Confused as to whether any amount of alcohol is safe for an expecting mom to drink? You're not alone.

Recent, well-publicized studies from researchers in Denmark downplay the risks of consuming alcohol during pregnancy.

Such a suggestion is wrong, according to Dr. Susan Astley, a University of Washington fetal alcohol syndrome expert and director of the Washington State FAS Diagnostic & Prevention Network.

"At the moment there's a lot of press misunderstanding (of) a handful of research studies that have gone to publication that insinuate a little bit of drinking is not only OK but is beneficial to the developing fetus," she said. "We contend that the reason the children in these studies do not appear to be harmed by alcohol is because the children were too young to measure the full impact alcohol may have had on their brains."

Children damaged by prenatal alcohol exposure do deceptively well in their preschool years. The full effect of the damage caused by their mothers' drinking while pregnant will not be evident until their adolescent years, she said.

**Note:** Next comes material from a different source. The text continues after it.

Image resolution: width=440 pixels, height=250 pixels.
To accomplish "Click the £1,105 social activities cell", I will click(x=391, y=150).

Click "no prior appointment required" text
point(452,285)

Some doctors say there is little reason to believe an occasional glass of wine or a margarita consumed before a woman knows she is pregnant could do noticeable damage to a child. 

Yet a review of 2,600 children diagnosed with full fetal alcohol syndrome in Washington state found that one in every seven kids with FAS had been exposed to just one to eight drinks a week while in the womb. In 2000, researchers in Berlin, Tokyo and St. Louis found that exposing infant rats to a single dose of alcohol -- equivalent to two times the legal limit over four hours -- caused "considerable damage" to the developing brain.

The harm done to each child depends on the mother's genetics, the child's genetics and what parts of the brain and body were developing when she drank.

Doctors can diagnose a child based on the hallmark facial features of FAS alone but it is difficult to predict or measure the severity of brain injury and potential behavior problems until the child is 6 years old or older. It's harder still to determine whether a child has alcohol-induced brain damage without visible, physical signs of disability. Such children far outnumber those with FAS but they may have just as much brain damage, if not more, than children whose facial features hint at the injury to their brains.

"They don't have the outward signs, they don't have the face," said Marilyn Pierce-Bulger, a a nurse practitioner who diagnoses children for fetal alcohol spectrum disorder in Anchorage. "It's the hidden disability."

The Surgeon General in 2005 urged women who are pregnant or may become pregnant to stop drinking in order to prevent alcohol-related disabilities in their unborn children.